Egypt’s churches to sign unified personal status law after Ramadan

Egypt’s three main Christian churches are preparing to sign a final draft law regarding personal status for Christians, after Eid al-Fitr.

The law is intended to prevent any possible crisis between the Church and the judiciary and to also address the issue of Copts seeking divorce, some of whom have staged sit-ins since 2011.

Legal adviser to the Catholic Church, Jameel Halim said that the law includes the identification of all cases for different denominations, with agreement on clauses regarding engagement, reasons for marriage and the method of marriage, to become a recognized document.

According to Halim, the law sets consequences of separation or divorce, such as spending, custody and others, and as for differences between the the different churches, for example the Catholic Church does not recognize divorce but there is separation, and the law identifies cases for different sects.

He added that the law for the first time formulated a committee to resolve disputes within the Church, which will be related to the primary courts in the governorates.

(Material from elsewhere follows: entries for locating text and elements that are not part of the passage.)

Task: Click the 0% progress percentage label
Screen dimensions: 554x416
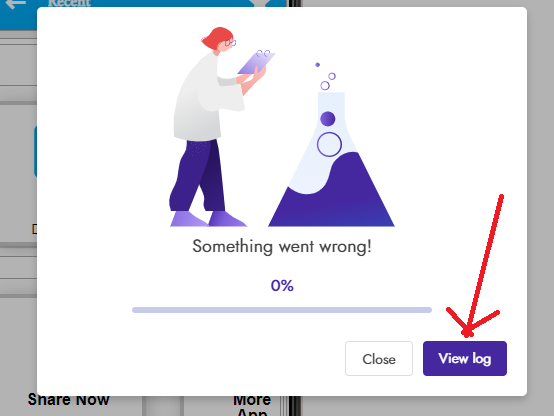Action: click(282, 286)
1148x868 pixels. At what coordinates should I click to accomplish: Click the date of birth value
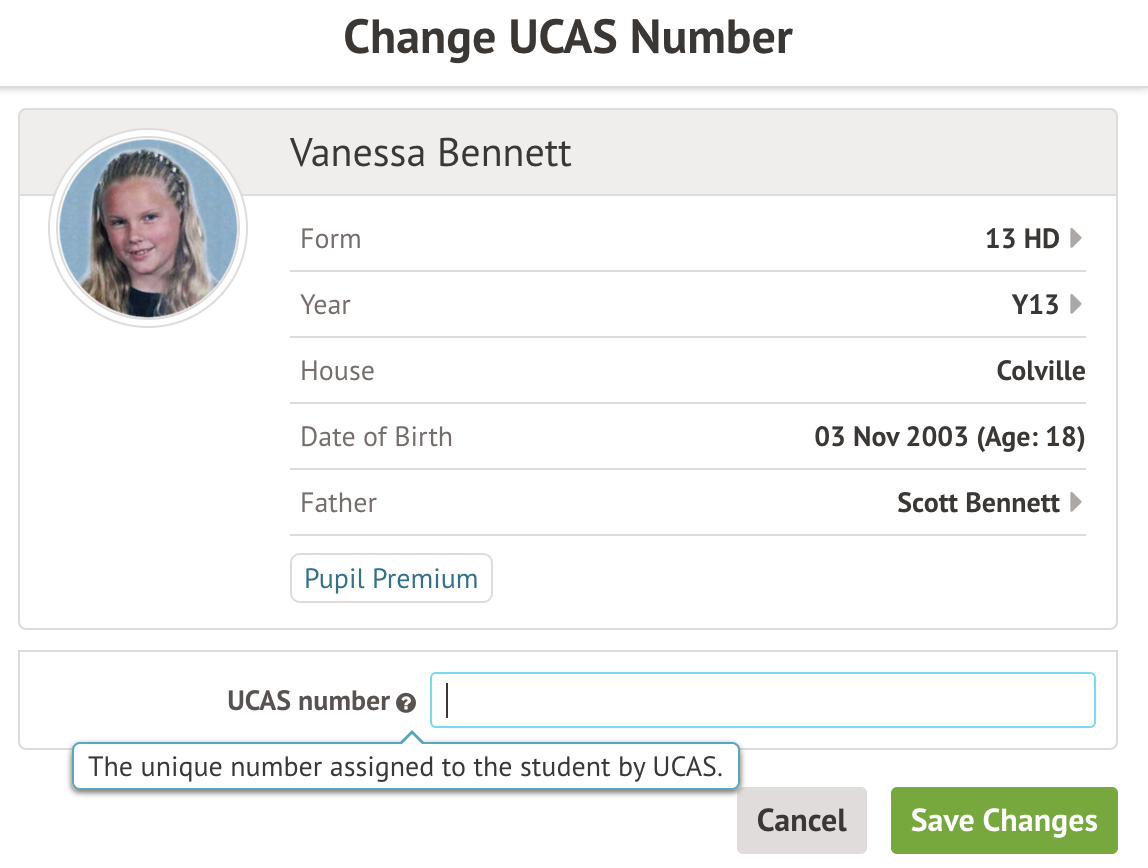(949, 437)
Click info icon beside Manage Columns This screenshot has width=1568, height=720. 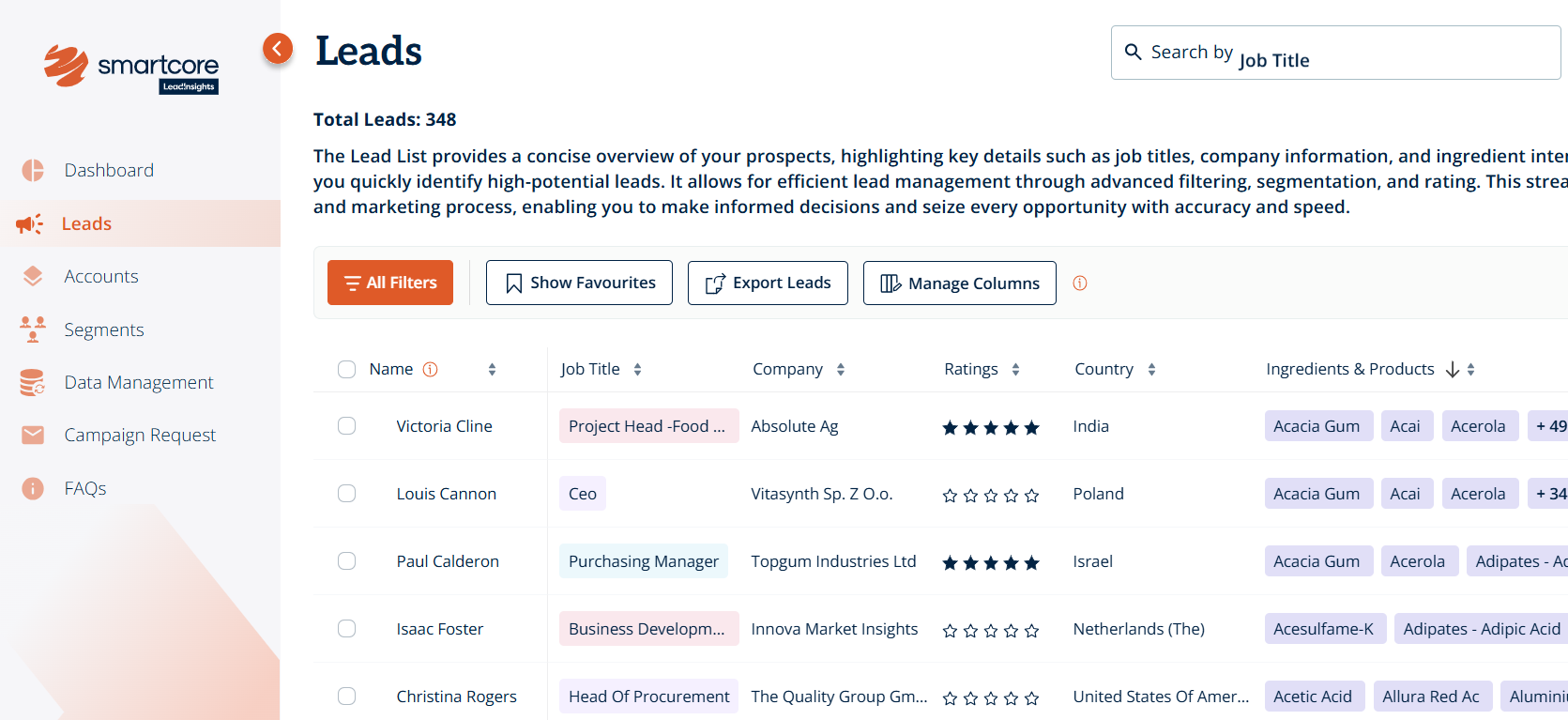1079,283
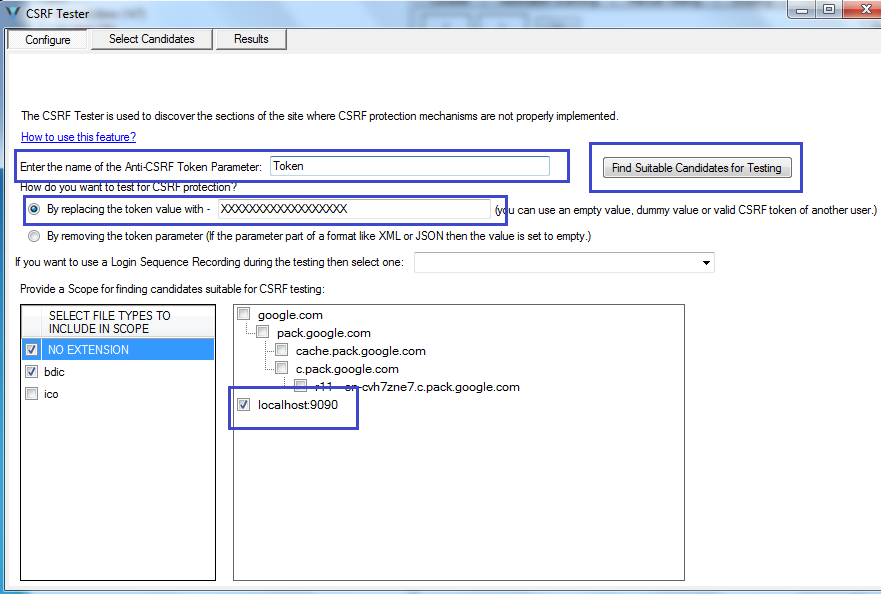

Halim said that the government and the churches are interested to pass the law and there will be quick procedures after the final signature of the churches on the bill and submit it to the House of Representatives.

“The law will come out soon,” Halim said. “There is an intention from the government and us to provide a solution to different cases.”

Egypt’s Coptic Orthodox Church allows divorce for only two reasons while the Catholic Church forbids it and the Evangelical Church allows divorce in very few cases.

Al-Masry Al-Youm learned that the signature date was originally set to 15 May, however the date was postponed due to Pope Tawadros II, the Pope of Alexandria, visiting Europe.